Lilly precisa fazer um grande esforço para não fixar o olhar no braço do homem, que oscila para cima e para baixo. Mesmo agachado, usando a camisa de brim sem mangas e um colete acolchoado puído, Josh Lee Hamilton ostenta uma aparência imponente. Embora tenha o corpo de um jogador de futebol americano, ombros monolíticos, enormes coxas de tronco de árvore e um pescoço grosso, ele consegue se movimentar com bastante leveza. Seus olhos tristes de cílios longos e o semblante cortês, que enruga perpetuamente a fronte meio calva, transmitem um ar de inesperada ternura.

— Não é difícil… viu? — Ele demonstra de novo, e o bíceps tatuado, grande como uma pancetta, salta quando maneja o martelo imaginário. — Entende o que estou dizendo?

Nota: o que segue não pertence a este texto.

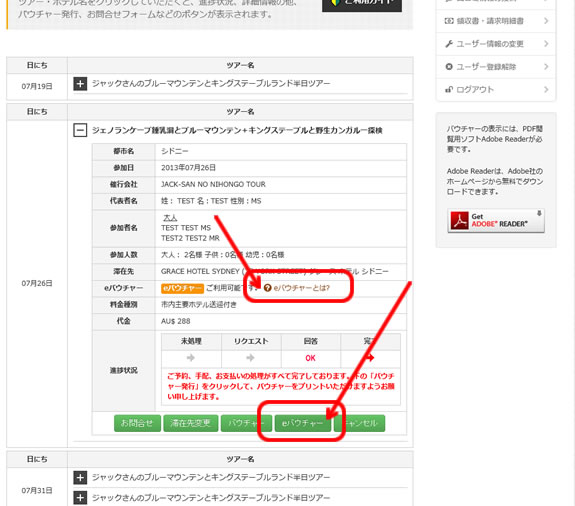Viewport: 575px width, 506px height.
Task: Click the green バウチャー button
Action: (246, 423)
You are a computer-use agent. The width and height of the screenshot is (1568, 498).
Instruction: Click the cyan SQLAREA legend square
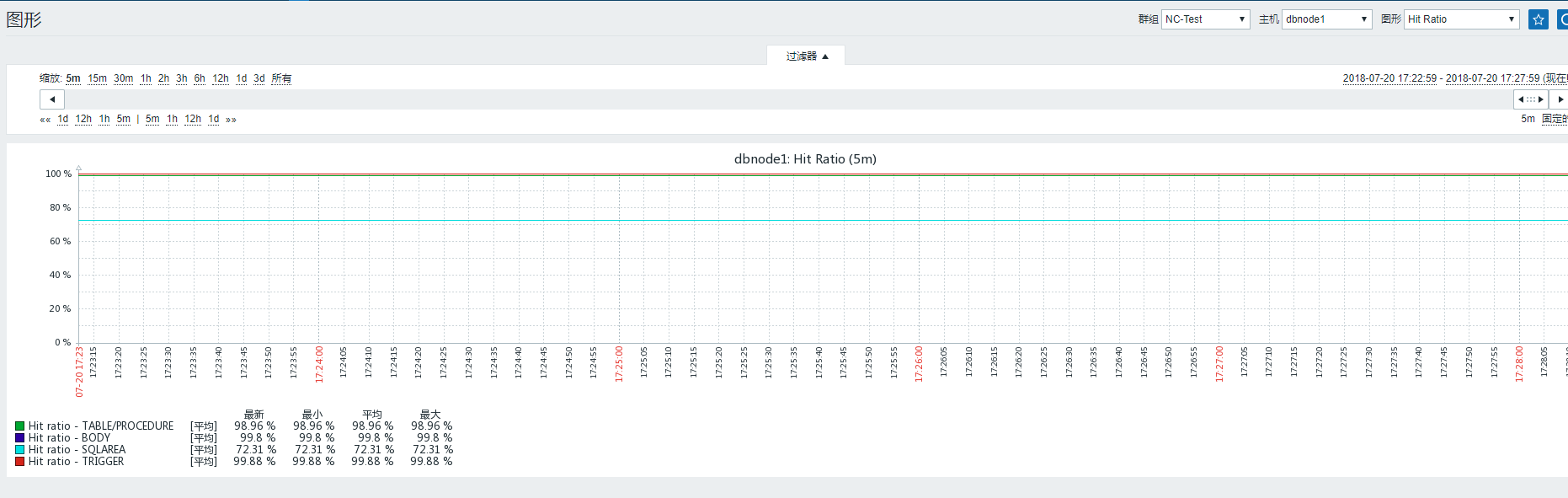(x=20, y=450)
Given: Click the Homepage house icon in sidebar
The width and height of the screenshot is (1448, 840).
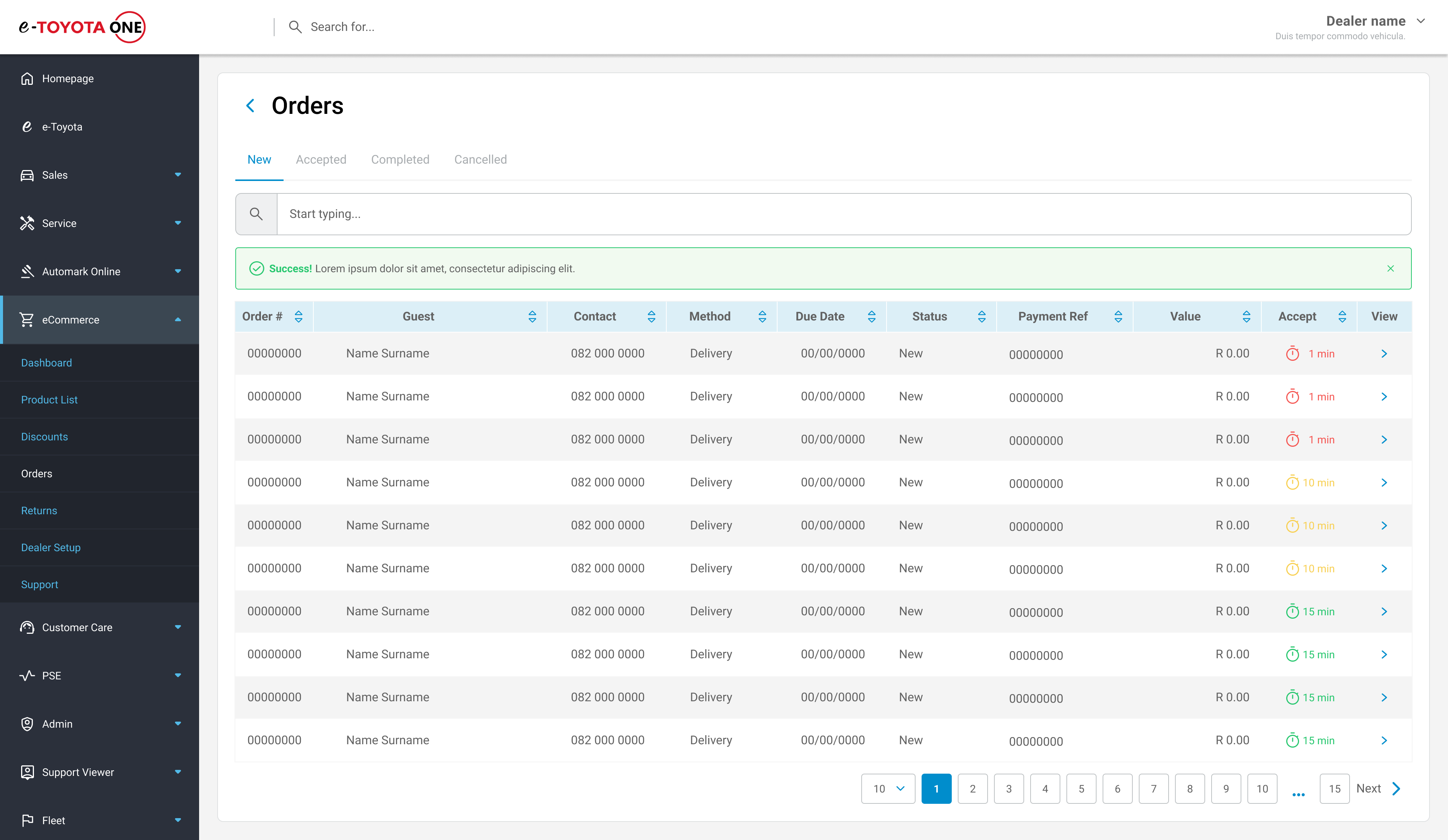Looking at the screenshot, I should click(x=27, y=79).
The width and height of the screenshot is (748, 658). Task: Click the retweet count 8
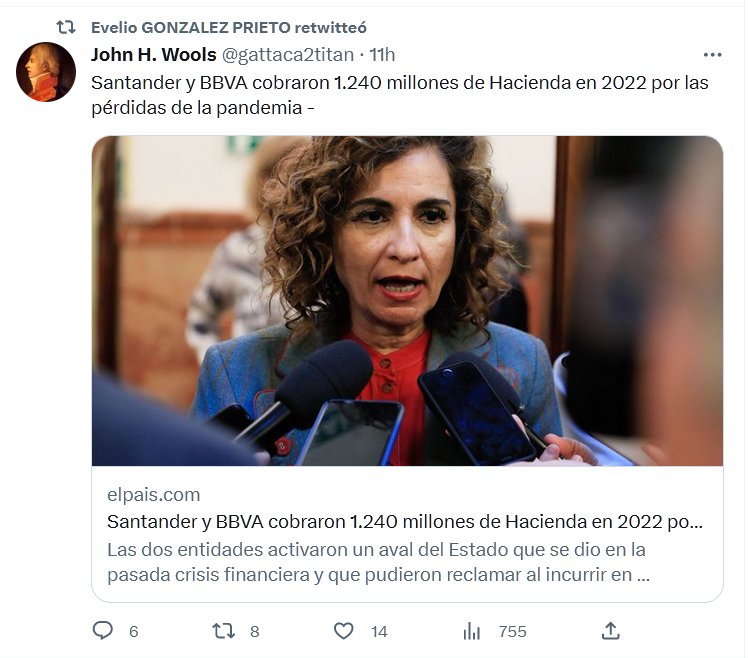point(255,632)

Lilly desvia os olhos discretamente do braço definido de Josh. Ela sente um ligeiro arrepio de culpa toda vez que repara em seus músculos, nas costas amplas, nos ombros largos. A despeito da quantidade de tempo que passam juntos nesse inferno na Terra, ao qual alguns georgianos estão chamando “a Mudança”, Lilly tem evitado escrupulosamente qualquer ligação íntima com Josh. Melhor manter o relacionamento platônico, fraterno, de melhores amigos, nada mais. Melhor ser estritamente prática… especialmente em meio a esta praga.

Mas isso não impede Lilly de lançar ao homenzarrão tímidos sorrisinhos dissimulados quando ele a chama de “garota” ou “boneca”… ou de deixá-lo ter um vislumbre do caractere chinês tatuado em seu cóccix à noite, quando está se acomodando no saco de dormir. Será que está dando falsas esperanças a ele? Que o está manipulando para obter proteção? As perguntas retóricas continuam sem resposta.

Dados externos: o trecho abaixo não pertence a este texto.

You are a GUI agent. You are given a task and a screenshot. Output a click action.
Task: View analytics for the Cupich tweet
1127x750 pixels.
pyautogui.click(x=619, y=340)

Para Lilly, as brasas do medo que ardem constantemente em suas entranhas cauterizaram todas as questões éticas e nuances de comportamento social. Na verdade, o medo a perseguira pela maior parte da vida — ela desenvolveu uma úlcera no ensino médio e teve de tomar medicamentos ansiolíticos durante a passagem malsucedida pelo Georgia Tech —, mas agora ele fervilha constantemente dentro dela. O medo envenena seu sono, nubla os pensamentos, pressiona seu coração. O medo a obriga a fazer coisas.

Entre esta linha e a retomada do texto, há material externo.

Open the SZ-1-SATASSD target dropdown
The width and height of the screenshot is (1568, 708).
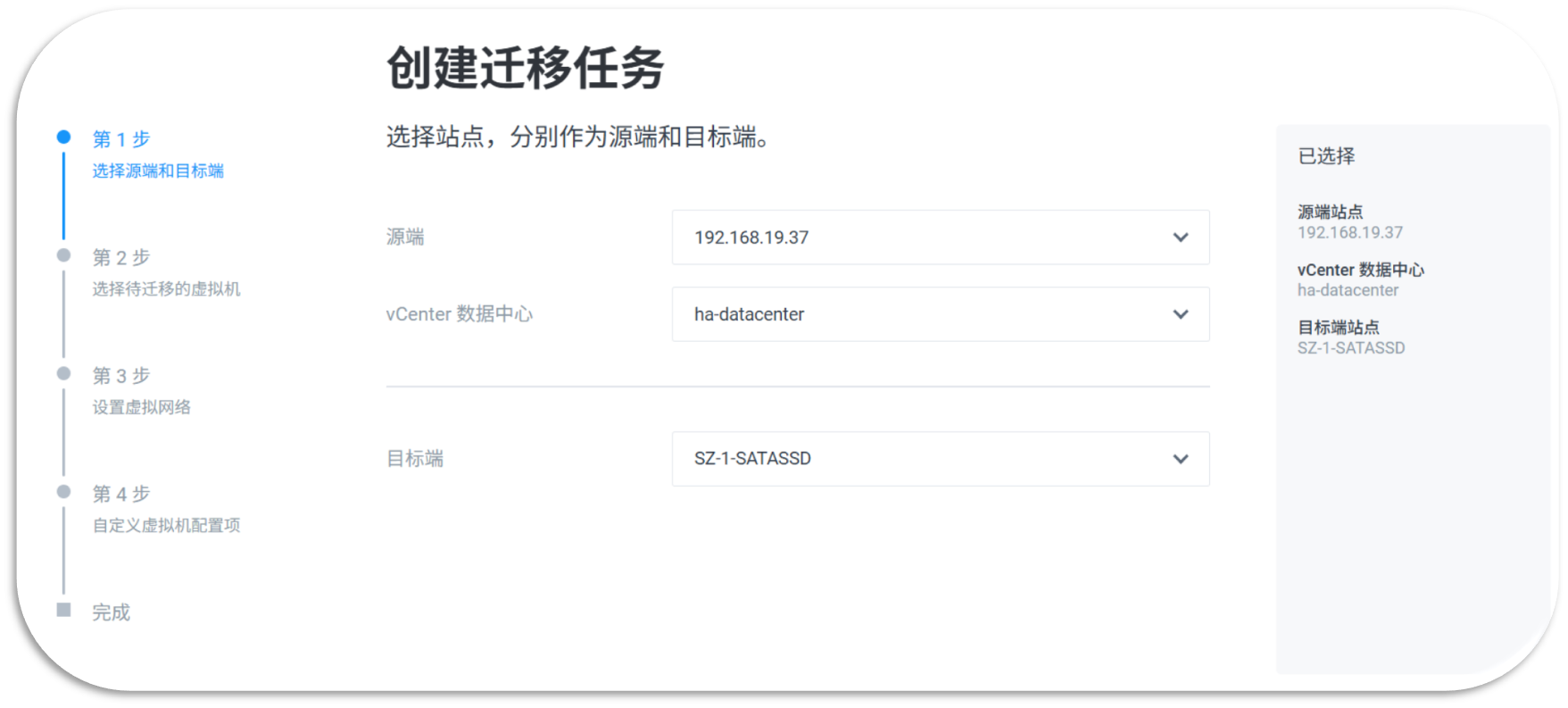click(939, 459)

Ela agarra o martelo com tanta força que as veias do pulso estremecem.

— Pelo amor de Deus, isso não é nenhum bicho de sete cabeças! — vocifera ela, conseguindo finalmente controlar o martelo e enfiar uma estaca no chão por pura raiva. Ela pega outra estaca. Vai até o canto oposto da lona e força a ponta de metal diretamente através do tecido e para dentro da terra, martelando furiosa e desenfreadamente, errando tantos golpes quanto acerta. O suor brota em seu pescoço e em sua testa. Ela martela sem parar. Ela perde o controle por um momento.

Finalmente, para, exausta, ofegante, molhada de suor.

— OK… Também dá para fazer desse jeito — diz Josh suavemente, levantando-se com um sorriso malicioso no rosto moreno cinzelado enquanto observa a meia dúzia de estacas que prende a lona ao chão. Lilly não diz nada.

Os zumbis, chegando despercebidos por entre as árvores a norte, estão a menos de cinco minutos de distância.

Nenhum dos outros sobreviventes, companheiros de Lilly Caul — que já são quase cem, e agrupam-se com relutância na tentativa de construir ali uma comunidade heterogênea —, percebe a desvantagem inevitável daquele terreno rural abandonado no qual ergueram suas tendas improvisadas.

À primeira vista, a propriedade parece ideal. Situada em uma área verdejante 80 quilômetros ao sul da cidade — uma área que, em média, produz milhões de alqueires de pêssegos, peras e maçãs anualmente —, a clareira fica em uma bacia natural de capim seco e terra compacta. Abandonado por seus antigos proprietários — provavelmente donos dos pomares próximos — o terreno é do tamanho de um campo de futebol. Estradas de cascalho rodeiam a propriedade. Ao longo dessas vias sinuosas erguem-se paredes densas e frondosas de pinheiros e carvalhos que se estendem pelas colinas.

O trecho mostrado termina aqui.